"An Englishman, an Irishman and a Scotsman" is the opening line of a category of joke cycle popular in Ireland and the United Kingdom. The nationalities involved may vary, though they are usually restricted to those within Ireland and the UK, and the number of people involved is usually three or sometimes four. In Ireland, the characters are sometimes called "Paddy Irishman, Paddy Englishman, and Paddy Scotsman".  Depending on who is telling the joke, one nationality fares well and the other nationalities fare poorly according to national stereotypes.  For example, in England the punchline is usually based around the Irishman being stupid, the Scotsman being mean or miserly, and the Englishman being posh (or a snob but ultimately not the butt of the joke), whereas in Scotland and Ireland, the Englishman will typically be the butt of the joke. Sometimes, when the joke requires four people, a Welshman is brought in.

Form
The joke typically starts with the home or favoured nationality and ends with the nationality and associated stereotype against which the joke is made.  For example, in England, the joke begins "An Englishman, an Irishman and a Scotsman..." whereas in Ireland it begins "Paddy Irishman, Paddy Englishman, and Paddy Scotsman".

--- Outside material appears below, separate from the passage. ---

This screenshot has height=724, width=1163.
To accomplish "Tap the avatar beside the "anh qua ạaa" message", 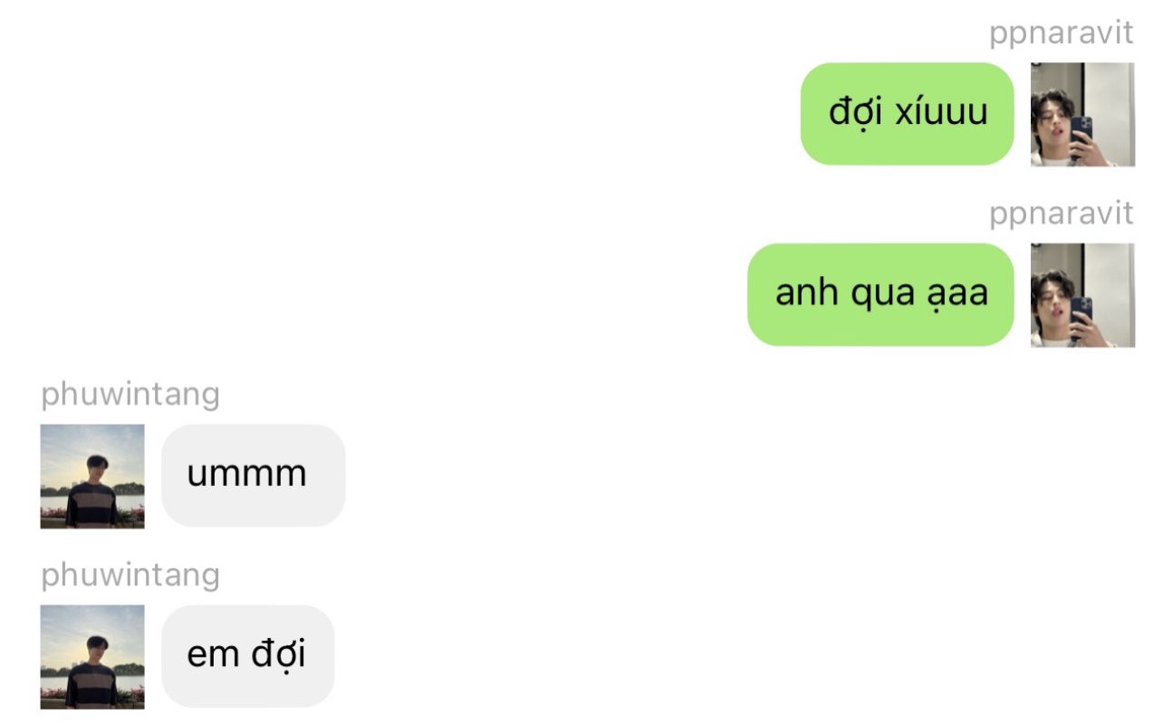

The joke typically places the three characters in a scenario.  How each person in the joke reacts to the scenario is then explained in order by person, the final reaction being the punch line, playing up to the stereotype of that nationality. The joke uses the rule of three, the first two characters being used to set up an expectation which is then subverted in some way by the third.

National variations
The "three nationalities" joke format is also very common in other countries. In these cases, the two foreigners are almost always portrayed as cocky, stupid, or naïve, while the home national is smart, practical, or in any case ultimately victorious.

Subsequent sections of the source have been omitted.